LES GRANDES VORACES
Fiche technique
Résumé
L'auteur de cet ouvrage a dû affiner ses investigations, s'immerger dans de multiples rapports et déconstruire des bilans élaborés par des experts qui savent rendre les dossiers impénétrables. Il a également dû surmonter divers défis. Après lecture, on saisit mieux les remarques de la Cour des comptes concernant des méthodes d'évaluation socio-économique et financière jugées « pas assez transparentes » et « ne permettant pas toujours de prendre des décisions efficaces », ainsi que des évaluations initiales « trop souvent conduites par les maîtres d'ouvrage, sans expertise indépendante ». Les conclusions rigoureuses des rapports Mariton, Bianco, Auxiette, des Assises du ferroviaire et la constatation de la commission Mobilité 21 sont également plus claires : « Les lignes à grande vitesse posent de significatives difficultés d'exécution », car leur coût « excède amplement le budget que le pays peut dédier à ses infrastructures de transport ». Pierre RECARTE dédie une part notable de son temps aux associations Nivelle-Bidassoa et au CADE (Collectif des associations de défense de l'environnement), qui rassemble 43 entités opposées à la création de lignes à grande vitesse jugées superflues dans le sud-ouest de la France.

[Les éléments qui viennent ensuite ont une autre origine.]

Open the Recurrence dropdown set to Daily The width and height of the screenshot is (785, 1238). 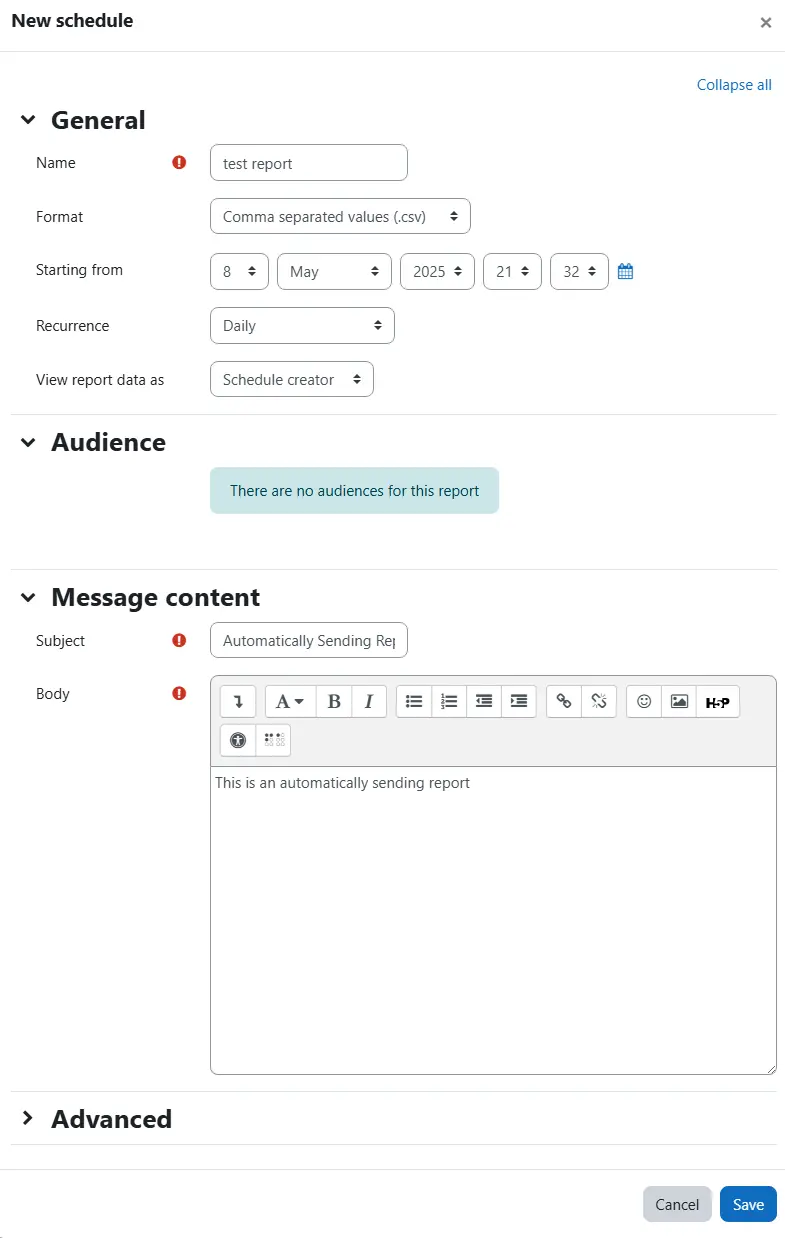click(302, 326)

Dans son précédent ouvrage, intitulé « Les Rails de la déraison » (publié par Nuvis), il avait, avec François Tellier, initié un travail d'enquête approfondie sur le dossier des nouvelles Lignes à Grande Vitesse. Avec ce nouveau volume, l'écrivain propose une analyse lucide, étayée et pragmatique sur le financement et la viabilité de ces infrastructures. Ce sujet est particulièrement pertinent, d'autant plus que plusieurs rapports gouvernementaux se montrent critiques. Actuellement, la durabilité de ces LGV, qui absorbent des fonds considérables et impactent l'environnement, est sérieusement remise en question. Il est essentiel de persuader les décideurs de rompre avec cette approche coûteuse du « toujours plus vite ».